Metapos.id, Jakarta – Mahkamah Konstitusi (MK) menegaskan bahwa kuota internet yang telah dibeli masyarakat merupakan hak milik konsumen yang wajib mendapat perlindungan hukum dari negara. Karena itu, operator telekomunikasi tidak boleh menghanguskan sisa kuota secara sepihak.
Dalam putusan Nomor 273/PUU-XXIII/2026 yang dibacakan pada Kamis (23/7/2026), MK menyatakan kuota internet merupakan benda tidak berwujud yang memiliki nilai ekonomi karena diperoleh melalui pembayaran oleh pengguna.
Mahkamah menilai sisa kuota yang masih aktif tetap menjadi hak konsumen.
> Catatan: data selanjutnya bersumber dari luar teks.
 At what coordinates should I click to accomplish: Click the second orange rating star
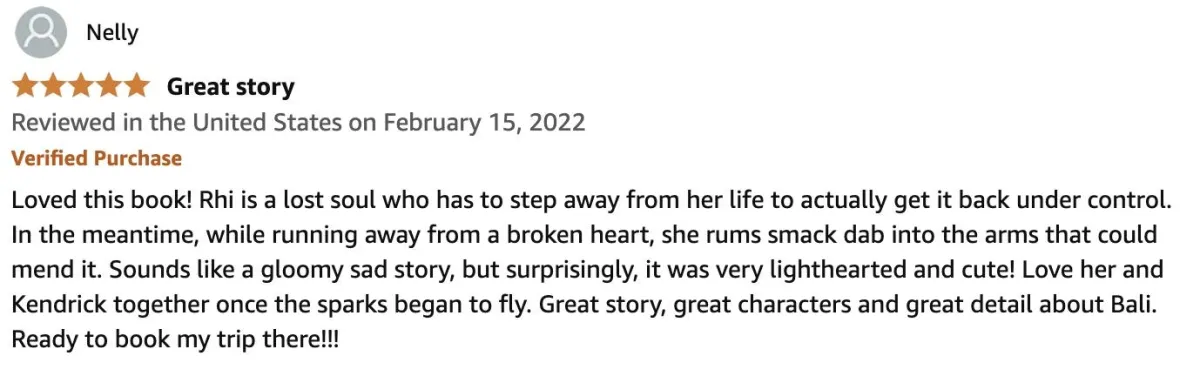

Penghapusan kuota tanpa pemberitahuan yang memadai maupun tanpa pilihan layanan yang adil dinilai bertentangan dengan perlindungan hak milik sebagaimana dijamin dalam Pasal 28H ayat (4) UUD 1945.
Menurut MK, nilai ekonomi yang telah dibayarkan konsumen harus tetap memperoleh perlindungan hukum sehingga manfaat layanan tidak dapat dihilangkan secara sewenang-wenang oleh penyedia jasa telekomunikasi.
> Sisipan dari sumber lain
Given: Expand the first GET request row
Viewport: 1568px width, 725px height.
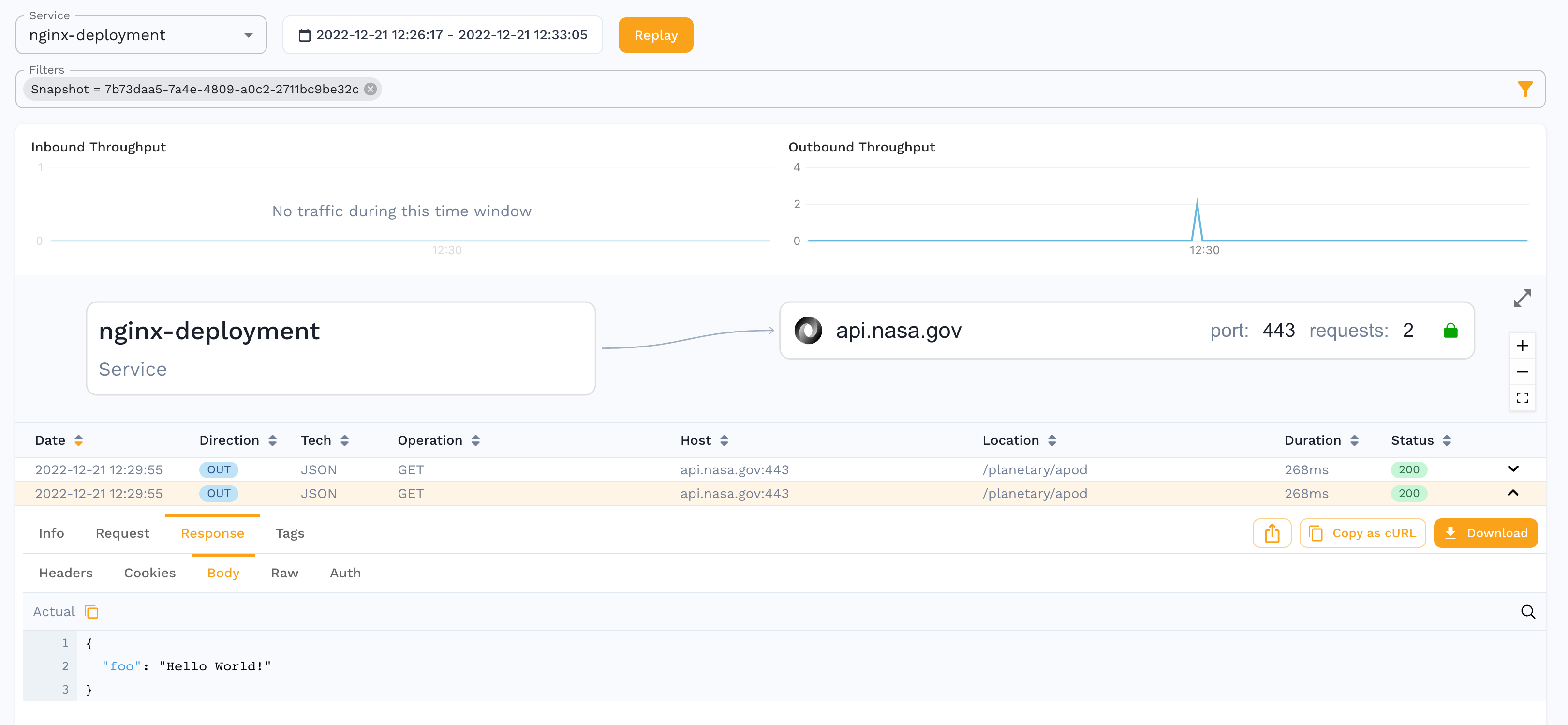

Atas dasar itu, MK memutuskan operator telekomunikasi wajib menyediakan pilihan layanan kuota rollover, sehingga sisa kuota yang belum terpakai tetap dapat digunakan pada periode berikutnya.
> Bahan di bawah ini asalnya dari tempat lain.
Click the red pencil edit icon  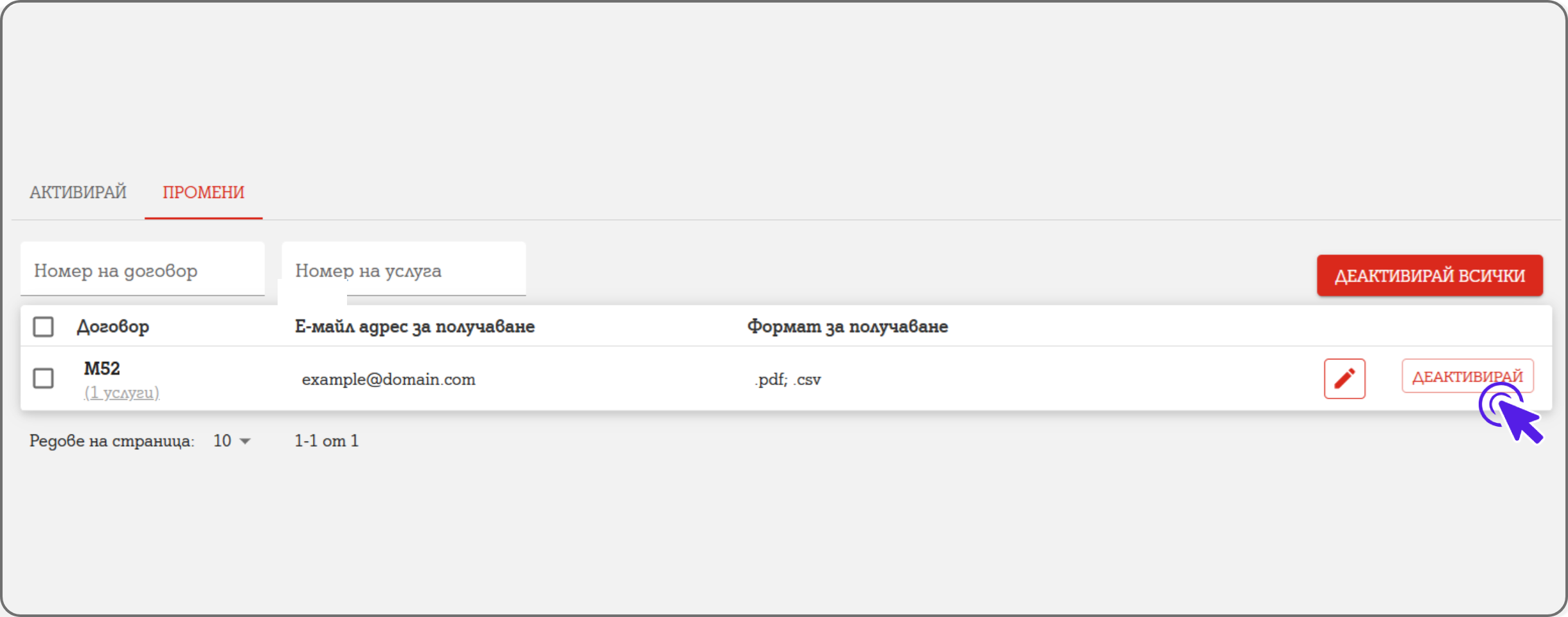click(1344, 379)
Perkara ini diajukan oleh tiga warga negara Indonesia, yakni Didi Supandi, Wahyu Triana Sari, dan Rega Felix. Dalam amar putusannya, MK mengabulkan permohonan untuk sebagian serta menyatakan Pasal 28 ayat (1) Undang-Undang Telekomunikasi bertentangan dengan UUD 1945 sepanjang tidak dimaknai bahwa penetapan tarif harus disertai kewajiban menyediakan layanan yang menjamin sisa kuota pelanggan tetap aktif dan dapat dimanfaatkan.